# Introduction

In previous posts we have explored ideas on how to construct fundamental models for forecasting the price of corn and soybean. These models used as input parameters the stock-to-usage numbers calculated from the monthly WASDE reports together with the Dollar index, the mean value of crude in the previous month and the Ruble vs Dollar exchange rate. The aim of this report is to extend these results to a spread between two related commodities, in this case Corn and European wheat. We use the shorthand C vs CA for this pair.

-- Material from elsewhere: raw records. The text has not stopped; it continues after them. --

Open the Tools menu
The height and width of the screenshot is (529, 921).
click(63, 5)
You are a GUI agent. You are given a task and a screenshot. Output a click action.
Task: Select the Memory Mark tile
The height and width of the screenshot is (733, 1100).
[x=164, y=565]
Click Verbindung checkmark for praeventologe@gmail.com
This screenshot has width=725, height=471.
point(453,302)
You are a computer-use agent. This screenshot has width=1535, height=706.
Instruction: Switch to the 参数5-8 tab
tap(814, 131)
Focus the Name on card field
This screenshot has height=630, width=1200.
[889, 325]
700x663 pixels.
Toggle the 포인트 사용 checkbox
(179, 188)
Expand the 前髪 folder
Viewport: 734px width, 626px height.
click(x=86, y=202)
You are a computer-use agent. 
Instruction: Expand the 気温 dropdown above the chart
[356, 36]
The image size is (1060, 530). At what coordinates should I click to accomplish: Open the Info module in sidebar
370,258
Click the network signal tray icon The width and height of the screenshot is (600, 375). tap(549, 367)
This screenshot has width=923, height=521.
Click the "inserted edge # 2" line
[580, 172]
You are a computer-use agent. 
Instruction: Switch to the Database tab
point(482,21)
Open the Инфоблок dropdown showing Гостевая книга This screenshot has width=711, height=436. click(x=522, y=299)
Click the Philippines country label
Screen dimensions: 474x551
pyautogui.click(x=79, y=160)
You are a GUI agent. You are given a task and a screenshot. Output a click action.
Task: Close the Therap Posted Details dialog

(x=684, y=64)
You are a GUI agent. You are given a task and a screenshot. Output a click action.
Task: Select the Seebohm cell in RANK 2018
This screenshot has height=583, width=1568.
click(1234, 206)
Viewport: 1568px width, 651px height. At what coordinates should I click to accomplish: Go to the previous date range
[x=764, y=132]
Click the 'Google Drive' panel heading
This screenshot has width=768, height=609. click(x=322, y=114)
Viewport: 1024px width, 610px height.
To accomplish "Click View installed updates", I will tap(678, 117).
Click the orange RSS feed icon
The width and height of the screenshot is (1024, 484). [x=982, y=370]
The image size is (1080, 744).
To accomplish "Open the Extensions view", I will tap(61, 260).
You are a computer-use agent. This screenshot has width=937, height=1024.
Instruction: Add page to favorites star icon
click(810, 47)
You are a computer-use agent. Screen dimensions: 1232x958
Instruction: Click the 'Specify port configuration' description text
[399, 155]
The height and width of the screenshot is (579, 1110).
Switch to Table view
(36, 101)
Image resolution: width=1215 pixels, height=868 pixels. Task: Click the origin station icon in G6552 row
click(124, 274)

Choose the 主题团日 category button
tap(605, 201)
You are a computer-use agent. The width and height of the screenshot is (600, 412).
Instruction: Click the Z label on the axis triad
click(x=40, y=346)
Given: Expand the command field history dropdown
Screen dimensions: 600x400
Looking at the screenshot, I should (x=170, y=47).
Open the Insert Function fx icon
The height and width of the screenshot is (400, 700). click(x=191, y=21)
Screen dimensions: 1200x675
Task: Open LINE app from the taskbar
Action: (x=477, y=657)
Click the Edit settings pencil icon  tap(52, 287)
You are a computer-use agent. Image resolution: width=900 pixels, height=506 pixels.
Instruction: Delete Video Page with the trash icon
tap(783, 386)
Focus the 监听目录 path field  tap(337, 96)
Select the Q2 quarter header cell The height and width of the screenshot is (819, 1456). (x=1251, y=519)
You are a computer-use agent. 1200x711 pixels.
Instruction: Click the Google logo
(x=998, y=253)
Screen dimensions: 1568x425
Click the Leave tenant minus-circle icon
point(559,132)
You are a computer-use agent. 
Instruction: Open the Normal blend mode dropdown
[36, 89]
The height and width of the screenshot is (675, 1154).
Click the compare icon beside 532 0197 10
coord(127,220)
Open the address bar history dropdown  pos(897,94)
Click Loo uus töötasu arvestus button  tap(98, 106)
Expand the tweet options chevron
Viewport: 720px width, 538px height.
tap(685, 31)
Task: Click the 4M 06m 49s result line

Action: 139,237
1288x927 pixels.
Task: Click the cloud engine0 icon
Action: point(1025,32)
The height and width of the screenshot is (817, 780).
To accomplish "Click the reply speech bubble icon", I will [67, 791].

When we calculate the price difference between two commodities in the strategy Commodity 1 vs Commodity 2 we follow the convention

$S^A = P^A_2 - P^A_1$ where $$P^A_i$$ is the price of contract with symbol $$A$$ for commodity $$i$$. After all the spreads have been calculated we associate the spreads between two consecutive WASDE reports with the timestamp of the first report. This way we assume that the WASDE reports reflect reality with repect to the underlying fundamentals and we want to study the subsequent spread behaviour. Similar to the spread convention we use the difference between the two fundamentals defined by

$\delta = F_2 - F_1.$ Here $$F_i$$ is the value of the particular fundamental of commodity $$i$$. In this example we use stock-to-usage values. We collect all the different $$\delta$$ values ang group them into decile buckets. This amounts to dividing all the different $$\delta$$’s into ten bucket all containing more or less the same number of entries. Withing these decile buckets we then calculate statistics on the spreads $$S^A$$.

The different plots below show the spread statistics of each commodity contract code calculated withing the fundamental buckets shown on the x-axis. The darker and ligher shaded regions show the 25th to 75th and 5th to 95th percentiles respectively. The solid black lines shows the median spread. The latest value and associated decile bucket of the spread is indicated by the red point on each of the facets. From the plots below we can see that the C vs CA spread is on the upper range of the spread values given the current fundamentals.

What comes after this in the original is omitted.